Mi sembrava semplicemente la scelta giusta, una scelta di cui il film avrebbe giovato. Nessuna scelta è stata dettata da considerazioni narcisistiche o dal “vedete quanto sono bravo a ricoprire tutti i ruoli”. Sulla musica, grazie al giradischi abbiamo ricostruito per il film tutto un mondo legato al bolero, al cha-cha-cha, alla salsa latino-americana, più malinconica, ma anche al pop inglese degli anni sessanta, o alla scuola genovese.
Diversi passaggi de I Giganti hanno ricordato alla critica certi stilemi del cinema di Marco Ferreri: quanto è presente questo regista nella tua memoria di spettatore?

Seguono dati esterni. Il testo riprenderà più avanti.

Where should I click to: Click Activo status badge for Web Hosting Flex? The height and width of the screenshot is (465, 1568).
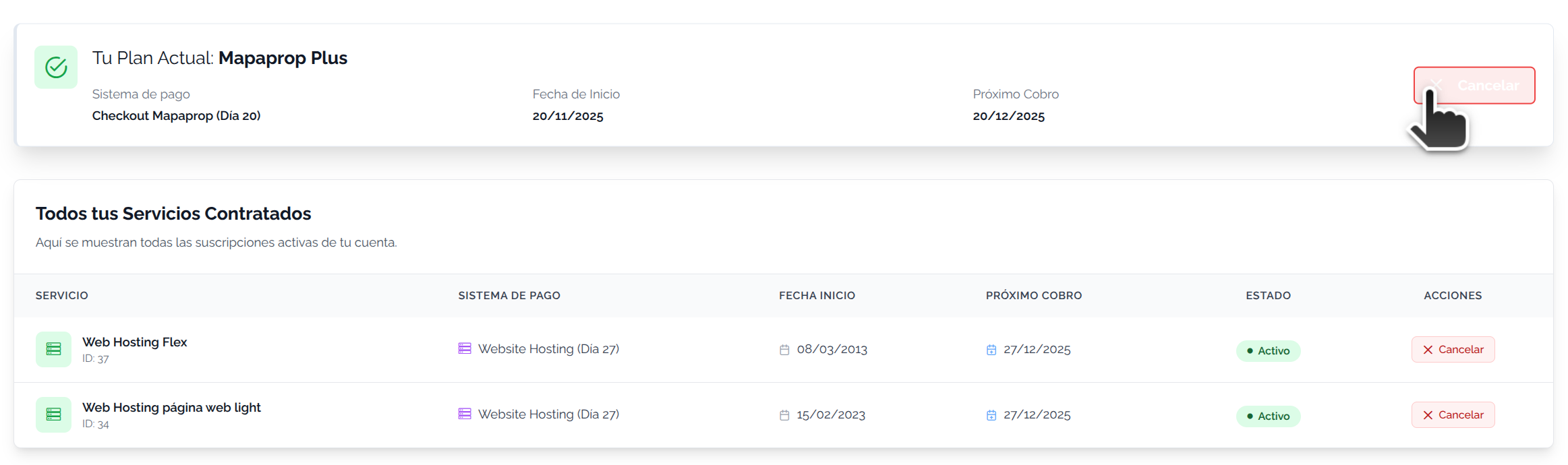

Marco Ferreri è un regista molto presente nella mia memoria da spettatore. Girando I Giganti non ho mai voluto rievocare apposta La grande abbuffata, ma niente nasce per niente, e quel film per me è un grande punto di riferimento, in generale. Il casale de I Giganti è però completamente diverso dalla villa de La Grande Abbuffata, ci sono differenze culturali, d’ambientazione, di motivazioni: in realtà nessuno dei protagonisti del mio film, tranne il mio personaggio e forse quello di Stefano ma non so con quanta consapevolezza, va lì apposta per morire. L’obiettivo e il senso de La grande abbuffata erano molto legati al clima culturale degli anni sessanta-settanta: con tutto l’amore che io posso avere per Marco Ferreri, riproporre fedelmente la stessa situazione sarebbe anacronistico e forse anche stupido.
I Giganti uscirà in sala il 21 ottobre, ma già adesso ci sono state tante anteprime in giro per l’Italia, spesso in tua presenza: come continuerai a seguire il film?
Noi già adesso siamo riusciti a portare il film in tante città, e continueremo a farlo, in accordo a un modello distributivo perfetto per un film indipendente come il nostro I Giganti. Questo tipo di film però hanno bisogno del passaparola. Quello che mi è piaciuto molto constatare, sia a Locarno che al Festival del Cinema Italiano di Annecy che anche nelle proiezioni test prima e dopo i festival, è che I Giganti è piaciuto molto ai giovani: e questo mi ha scaldato il cuore.